ME_Post_Page_Header.webp
  • Medicare Experience

Purchasing Medicare Part A Coverage

Explore choices, costs, and more surrounding the Part A coverage.
Senior woman with credit card and laptop.

Should I Purchase Medicare Part A?


Medicare Part A covers services such as inpatient hospital care, skilled nursing facility care, home health care, and hospice care.


For the majority of individuals that enrollee in Medicare, their Part A coverage will be provided premium-free.


Qualifying for premium-free Part A is typically achieved by paying 40 quarters (i.e. 10 years) of Social Security and Medicare payroll taxes through employment. In this way you have already covered your Part A premiums by paying into the system.


Even if you have not personally paid the required 40 quarters in payroll tax, you may still qualify for premium-free Part A if your spouse has paid this amount and is at least 62 years old.


If this doesn’t apply to you, there are still several options you can explore. Even without qualifying for premium-free Part A, you still have the option to purchase Part A coverage. In this case, however, there is a monthly premium that will apply to your coverage.


Additionally, as you consider your healthcare needs, note that you are still likely eligible for Medicare Part B (medical insurance) and Medicare Part D (prescription drug).


Neither Part B nor Part D has qualifications tied to how long you’ve worked, as all enrollees pay a monthly premium for both coverage options regardless.



Do I Need to Purchase Medicare Part B if I Purchase Part A?


This is an important point to note.


If you don’t qualify for premium-free Part A and are considering purchasing coverage, know that you will also need to purchase Medicare Part B, as well. Medicare Part A cannot be purchased on its own.


So, keep in mind that you will then be paying two monthly premiums for your Medicare coverage, the Part A premium and the Part B premium.


In this case you must pay two monthly premiums, because unlike with Medicare Part A, every individual that enrolls in Medicare Part B coverage must pay a monthly premium.


The amount of the monthly premium varies, however, depending on your reported annual income.



Do I Need to Purchase Medicare Part A?


There is no requirement that you enroll in Medicare once you become eligible to do so. If you have other health insurance coverage, you may determine that you do not need the coverage offered by Original Medicare.


However, if you do foresee yourself wanting or needing Medicare Part A in the future, it is best to enroll during your Initial Enrollment Period.


Remember, the vast majority of enrollees qualify for premium-free Part A. And for those that do not, purchasing Part A during this time will allow you to avoid late enrollment penalties that increase the cost of your monthly premium.


Note that even without enrolling in Part A you have other Medicare coverage options available to you. For example, unlike with Part A, Medicare Part B can be purchased on its own (i.e. without also having to purchase Part A).


Additionally, Medicare Part D prescription drug coverage can be purchased if you have just Part B (or just Part A).


However, if you are interested in adding a Medicare supplement (Medigap) or purchasing a Medicare Advantage plan, you must be enrolled in both Medicare Part A and Part B.


As you weigh costs and consider what coverage you require or would like to have, read over our comprehensive guide on what Original Medicare covers. This can help you get a fuller picture of the coverage provided by Medicare Part A and Part B.

● ● ● ● ● ● ●

Work instruction
Reproduce the part of the Medicare Part A article that runs from "Note that even" up to and including "purchase Part A).", keeping every word and mark unchanged.

● ● ● ● ● ● ●

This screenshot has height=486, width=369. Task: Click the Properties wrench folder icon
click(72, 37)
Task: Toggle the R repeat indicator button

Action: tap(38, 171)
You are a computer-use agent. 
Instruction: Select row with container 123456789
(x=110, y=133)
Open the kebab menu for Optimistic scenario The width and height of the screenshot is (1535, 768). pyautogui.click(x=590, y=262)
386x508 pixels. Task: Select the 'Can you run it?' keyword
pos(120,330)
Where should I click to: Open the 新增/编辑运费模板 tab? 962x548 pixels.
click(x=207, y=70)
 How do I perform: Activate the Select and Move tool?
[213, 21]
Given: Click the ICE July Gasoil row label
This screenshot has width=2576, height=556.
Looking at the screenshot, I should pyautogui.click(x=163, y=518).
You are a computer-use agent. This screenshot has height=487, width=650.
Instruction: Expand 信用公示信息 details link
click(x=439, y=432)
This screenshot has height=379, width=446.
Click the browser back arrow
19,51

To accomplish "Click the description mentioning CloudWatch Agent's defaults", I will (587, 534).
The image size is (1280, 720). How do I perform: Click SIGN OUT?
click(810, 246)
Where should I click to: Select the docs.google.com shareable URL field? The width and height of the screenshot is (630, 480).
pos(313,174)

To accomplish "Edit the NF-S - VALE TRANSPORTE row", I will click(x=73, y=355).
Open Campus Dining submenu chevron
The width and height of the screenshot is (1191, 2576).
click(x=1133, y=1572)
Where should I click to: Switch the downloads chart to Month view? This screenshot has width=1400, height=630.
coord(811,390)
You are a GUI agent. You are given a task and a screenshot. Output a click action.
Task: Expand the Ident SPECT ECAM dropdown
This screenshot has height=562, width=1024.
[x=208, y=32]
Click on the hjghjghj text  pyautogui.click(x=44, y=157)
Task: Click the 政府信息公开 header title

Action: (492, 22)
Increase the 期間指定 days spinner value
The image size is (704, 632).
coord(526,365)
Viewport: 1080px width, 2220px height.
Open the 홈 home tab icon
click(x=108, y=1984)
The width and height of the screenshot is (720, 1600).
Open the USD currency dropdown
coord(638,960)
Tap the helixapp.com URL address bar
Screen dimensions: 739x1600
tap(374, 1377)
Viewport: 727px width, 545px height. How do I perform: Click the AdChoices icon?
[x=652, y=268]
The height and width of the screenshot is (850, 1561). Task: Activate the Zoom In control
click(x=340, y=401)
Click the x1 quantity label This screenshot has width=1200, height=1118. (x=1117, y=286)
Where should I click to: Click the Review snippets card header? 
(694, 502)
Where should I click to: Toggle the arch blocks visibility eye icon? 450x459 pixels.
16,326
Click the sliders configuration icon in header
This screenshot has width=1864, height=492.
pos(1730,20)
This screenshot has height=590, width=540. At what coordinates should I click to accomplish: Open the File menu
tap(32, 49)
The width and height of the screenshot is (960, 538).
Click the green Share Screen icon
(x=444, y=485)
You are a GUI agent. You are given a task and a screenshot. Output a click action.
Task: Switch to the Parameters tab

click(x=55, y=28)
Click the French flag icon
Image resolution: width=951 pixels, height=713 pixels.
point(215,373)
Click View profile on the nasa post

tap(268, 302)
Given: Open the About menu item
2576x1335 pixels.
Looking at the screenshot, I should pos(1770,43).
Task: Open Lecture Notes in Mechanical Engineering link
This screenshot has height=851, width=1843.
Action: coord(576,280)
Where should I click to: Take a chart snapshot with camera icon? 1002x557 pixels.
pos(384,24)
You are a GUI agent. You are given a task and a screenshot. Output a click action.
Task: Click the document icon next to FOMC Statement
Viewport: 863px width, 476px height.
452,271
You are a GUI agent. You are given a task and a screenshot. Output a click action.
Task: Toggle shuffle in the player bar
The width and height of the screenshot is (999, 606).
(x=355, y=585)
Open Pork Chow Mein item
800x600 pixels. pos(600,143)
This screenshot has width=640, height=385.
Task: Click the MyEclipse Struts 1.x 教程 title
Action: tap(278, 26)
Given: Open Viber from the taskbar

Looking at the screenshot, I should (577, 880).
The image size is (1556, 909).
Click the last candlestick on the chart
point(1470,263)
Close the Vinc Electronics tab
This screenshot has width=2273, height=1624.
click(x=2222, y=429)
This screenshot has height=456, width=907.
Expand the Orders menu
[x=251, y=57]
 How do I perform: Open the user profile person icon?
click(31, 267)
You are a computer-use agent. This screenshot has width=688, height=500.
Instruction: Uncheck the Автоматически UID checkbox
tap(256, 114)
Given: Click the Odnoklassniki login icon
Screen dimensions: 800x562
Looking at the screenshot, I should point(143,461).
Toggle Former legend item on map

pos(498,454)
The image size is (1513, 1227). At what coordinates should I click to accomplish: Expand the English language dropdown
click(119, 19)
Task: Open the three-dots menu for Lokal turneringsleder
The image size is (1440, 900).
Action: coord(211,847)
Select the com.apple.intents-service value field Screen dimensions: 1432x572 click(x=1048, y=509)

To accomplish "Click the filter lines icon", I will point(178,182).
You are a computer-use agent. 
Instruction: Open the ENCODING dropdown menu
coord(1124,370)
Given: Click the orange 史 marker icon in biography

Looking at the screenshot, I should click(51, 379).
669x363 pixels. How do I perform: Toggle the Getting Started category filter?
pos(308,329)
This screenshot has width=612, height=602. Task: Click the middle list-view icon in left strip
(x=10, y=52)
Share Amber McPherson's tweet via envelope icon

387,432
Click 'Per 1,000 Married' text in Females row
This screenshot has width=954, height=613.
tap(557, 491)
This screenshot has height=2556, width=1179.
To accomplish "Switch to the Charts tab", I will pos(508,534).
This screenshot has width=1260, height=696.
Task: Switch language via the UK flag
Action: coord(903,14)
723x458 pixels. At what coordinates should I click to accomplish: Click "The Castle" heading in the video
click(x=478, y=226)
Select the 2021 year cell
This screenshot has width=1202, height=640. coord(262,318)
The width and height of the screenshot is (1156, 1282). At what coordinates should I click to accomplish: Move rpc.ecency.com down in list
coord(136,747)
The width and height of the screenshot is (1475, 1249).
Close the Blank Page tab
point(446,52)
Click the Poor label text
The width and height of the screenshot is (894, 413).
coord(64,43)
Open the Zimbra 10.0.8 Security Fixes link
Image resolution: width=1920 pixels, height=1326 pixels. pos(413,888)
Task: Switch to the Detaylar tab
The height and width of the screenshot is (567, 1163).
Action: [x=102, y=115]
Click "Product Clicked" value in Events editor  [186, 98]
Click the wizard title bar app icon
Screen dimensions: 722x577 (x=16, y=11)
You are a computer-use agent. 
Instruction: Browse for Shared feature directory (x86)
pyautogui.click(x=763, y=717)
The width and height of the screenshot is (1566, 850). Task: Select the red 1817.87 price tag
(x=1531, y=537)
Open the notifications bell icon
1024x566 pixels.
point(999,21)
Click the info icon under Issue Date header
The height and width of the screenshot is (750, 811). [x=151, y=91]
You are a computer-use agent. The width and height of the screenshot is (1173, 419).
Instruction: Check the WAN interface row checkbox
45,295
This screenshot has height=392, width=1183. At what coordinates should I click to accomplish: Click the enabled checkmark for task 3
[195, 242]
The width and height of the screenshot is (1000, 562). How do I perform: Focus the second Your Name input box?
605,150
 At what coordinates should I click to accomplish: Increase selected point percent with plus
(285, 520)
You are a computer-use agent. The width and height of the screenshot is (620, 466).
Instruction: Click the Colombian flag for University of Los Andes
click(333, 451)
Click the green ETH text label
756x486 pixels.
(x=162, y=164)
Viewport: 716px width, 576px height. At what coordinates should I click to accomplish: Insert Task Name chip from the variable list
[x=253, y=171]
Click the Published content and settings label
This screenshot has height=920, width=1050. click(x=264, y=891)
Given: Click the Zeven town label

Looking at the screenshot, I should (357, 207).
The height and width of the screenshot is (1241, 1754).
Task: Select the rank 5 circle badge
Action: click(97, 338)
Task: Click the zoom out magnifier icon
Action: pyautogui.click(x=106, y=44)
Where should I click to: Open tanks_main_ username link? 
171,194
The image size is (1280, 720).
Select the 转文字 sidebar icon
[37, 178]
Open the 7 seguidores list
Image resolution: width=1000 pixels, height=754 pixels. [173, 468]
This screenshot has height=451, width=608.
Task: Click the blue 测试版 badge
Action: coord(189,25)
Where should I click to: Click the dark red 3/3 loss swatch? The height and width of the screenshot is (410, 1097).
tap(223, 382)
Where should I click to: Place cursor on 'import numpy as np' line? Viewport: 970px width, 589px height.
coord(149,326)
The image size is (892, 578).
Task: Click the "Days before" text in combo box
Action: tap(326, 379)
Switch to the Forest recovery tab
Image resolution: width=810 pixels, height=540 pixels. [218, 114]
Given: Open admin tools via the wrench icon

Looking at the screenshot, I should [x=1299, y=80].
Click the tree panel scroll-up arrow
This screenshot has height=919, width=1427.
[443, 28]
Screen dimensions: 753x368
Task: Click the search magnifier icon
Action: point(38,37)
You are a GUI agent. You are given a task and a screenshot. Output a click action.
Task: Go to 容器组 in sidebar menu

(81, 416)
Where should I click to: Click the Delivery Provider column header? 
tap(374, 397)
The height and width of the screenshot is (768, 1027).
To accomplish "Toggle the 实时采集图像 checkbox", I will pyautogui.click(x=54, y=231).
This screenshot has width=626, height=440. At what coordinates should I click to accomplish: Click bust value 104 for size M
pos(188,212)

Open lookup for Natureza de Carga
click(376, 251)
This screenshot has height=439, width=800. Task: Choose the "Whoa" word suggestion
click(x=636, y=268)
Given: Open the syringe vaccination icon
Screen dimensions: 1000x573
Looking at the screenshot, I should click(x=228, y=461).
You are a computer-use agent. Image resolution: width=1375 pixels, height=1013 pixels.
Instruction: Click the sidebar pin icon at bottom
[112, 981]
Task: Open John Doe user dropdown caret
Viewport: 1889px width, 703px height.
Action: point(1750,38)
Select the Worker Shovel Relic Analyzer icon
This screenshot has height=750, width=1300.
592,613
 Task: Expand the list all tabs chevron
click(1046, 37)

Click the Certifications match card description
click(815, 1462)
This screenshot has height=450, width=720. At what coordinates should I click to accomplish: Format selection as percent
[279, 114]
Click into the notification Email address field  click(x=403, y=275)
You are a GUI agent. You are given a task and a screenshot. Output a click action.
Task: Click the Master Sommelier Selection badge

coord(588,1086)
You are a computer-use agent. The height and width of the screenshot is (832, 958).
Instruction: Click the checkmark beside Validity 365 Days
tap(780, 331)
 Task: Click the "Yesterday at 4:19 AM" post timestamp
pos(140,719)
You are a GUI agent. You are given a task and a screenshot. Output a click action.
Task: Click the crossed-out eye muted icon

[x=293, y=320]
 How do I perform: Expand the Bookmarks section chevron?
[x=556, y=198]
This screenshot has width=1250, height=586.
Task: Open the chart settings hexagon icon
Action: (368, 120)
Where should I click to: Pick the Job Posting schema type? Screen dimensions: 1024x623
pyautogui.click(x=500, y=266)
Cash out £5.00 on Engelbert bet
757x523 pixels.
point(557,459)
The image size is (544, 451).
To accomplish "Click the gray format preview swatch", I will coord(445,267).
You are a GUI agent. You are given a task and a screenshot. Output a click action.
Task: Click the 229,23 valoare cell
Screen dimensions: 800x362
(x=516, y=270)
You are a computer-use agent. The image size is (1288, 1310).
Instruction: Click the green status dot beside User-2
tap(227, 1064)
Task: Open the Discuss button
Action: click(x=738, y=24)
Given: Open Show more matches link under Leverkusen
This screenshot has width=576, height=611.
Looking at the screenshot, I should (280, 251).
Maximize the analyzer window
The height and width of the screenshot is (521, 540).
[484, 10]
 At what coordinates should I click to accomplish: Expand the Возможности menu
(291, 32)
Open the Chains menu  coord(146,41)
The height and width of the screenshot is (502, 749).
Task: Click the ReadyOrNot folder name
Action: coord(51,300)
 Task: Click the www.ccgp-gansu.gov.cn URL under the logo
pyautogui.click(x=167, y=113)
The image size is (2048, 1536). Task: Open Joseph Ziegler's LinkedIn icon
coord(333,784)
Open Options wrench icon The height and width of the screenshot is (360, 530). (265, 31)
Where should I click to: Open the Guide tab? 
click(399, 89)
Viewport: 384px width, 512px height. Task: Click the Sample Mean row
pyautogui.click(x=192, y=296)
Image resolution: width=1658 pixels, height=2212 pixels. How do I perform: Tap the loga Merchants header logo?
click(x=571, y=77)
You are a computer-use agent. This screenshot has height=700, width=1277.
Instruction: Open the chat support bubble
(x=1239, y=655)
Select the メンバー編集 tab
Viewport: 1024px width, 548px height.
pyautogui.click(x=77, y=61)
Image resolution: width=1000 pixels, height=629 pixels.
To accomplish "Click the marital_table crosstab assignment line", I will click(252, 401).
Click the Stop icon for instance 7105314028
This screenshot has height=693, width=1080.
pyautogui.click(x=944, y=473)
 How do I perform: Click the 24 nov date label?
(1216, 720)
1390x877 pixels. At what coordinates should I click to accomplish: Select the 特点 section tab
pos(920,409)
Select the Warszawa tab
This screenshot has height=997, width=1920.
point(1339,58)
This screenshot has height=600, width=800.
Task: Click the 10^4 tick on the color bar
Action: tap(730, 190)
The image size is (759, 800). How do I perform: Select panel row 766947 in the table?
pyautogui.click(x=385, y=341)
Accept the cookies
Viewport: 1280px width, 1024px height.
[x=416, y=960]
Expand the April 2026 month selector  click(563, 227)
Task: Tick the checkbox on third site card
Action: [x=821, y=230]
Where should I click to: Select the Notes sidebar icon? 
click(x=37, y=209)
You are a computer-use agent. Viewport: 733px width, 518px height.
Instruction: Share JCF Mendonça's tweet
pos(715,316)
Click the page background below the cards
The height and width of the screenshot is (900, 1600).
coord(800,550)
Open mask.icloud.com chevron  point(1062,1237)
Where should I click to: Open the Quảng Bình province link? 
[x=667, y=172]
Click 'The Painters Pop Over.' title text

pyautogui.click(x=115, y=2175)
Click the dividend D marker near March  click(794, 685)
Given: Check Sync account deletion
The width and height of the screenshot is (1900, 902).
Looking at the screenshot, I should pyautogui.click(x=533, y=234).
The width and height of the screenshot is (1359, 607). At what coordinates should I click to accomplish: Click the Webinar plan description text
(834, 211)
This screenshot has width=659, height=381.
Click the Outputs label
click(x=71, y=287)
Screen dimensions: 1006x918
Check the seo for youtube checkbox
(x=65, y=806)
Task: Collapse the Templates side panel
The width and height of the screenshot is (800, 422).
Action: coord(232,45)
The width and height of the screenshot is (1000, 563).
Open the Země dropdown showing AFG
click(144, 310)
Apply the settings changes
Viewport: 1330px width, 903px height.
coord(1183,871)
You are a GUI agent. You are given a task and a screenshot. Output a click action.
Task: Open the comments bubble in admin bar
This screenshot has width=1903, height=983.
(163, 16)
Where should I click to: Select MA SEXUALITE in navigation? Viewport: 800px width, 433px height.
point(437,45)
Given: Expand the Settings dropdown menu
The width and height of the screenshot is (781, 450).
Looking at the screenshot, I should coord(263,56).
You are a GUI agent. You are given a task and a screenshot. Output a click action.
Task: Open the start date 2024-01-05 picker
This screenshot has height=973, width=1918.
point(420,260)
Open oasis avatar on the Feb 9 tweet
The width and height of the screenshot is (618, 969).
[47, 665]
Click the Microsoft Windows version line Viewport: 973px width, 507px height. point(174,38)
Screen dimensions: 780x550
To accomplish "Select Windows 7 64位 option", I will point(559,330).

● ● ● ● ● ● ●

Your solution
Note that even without enrolling in Part A you have other Medicare coverage options available to you. For example, unlike with Part A, Medicare Part B can be purchased on its own (i.e. without also having to purchase Part A).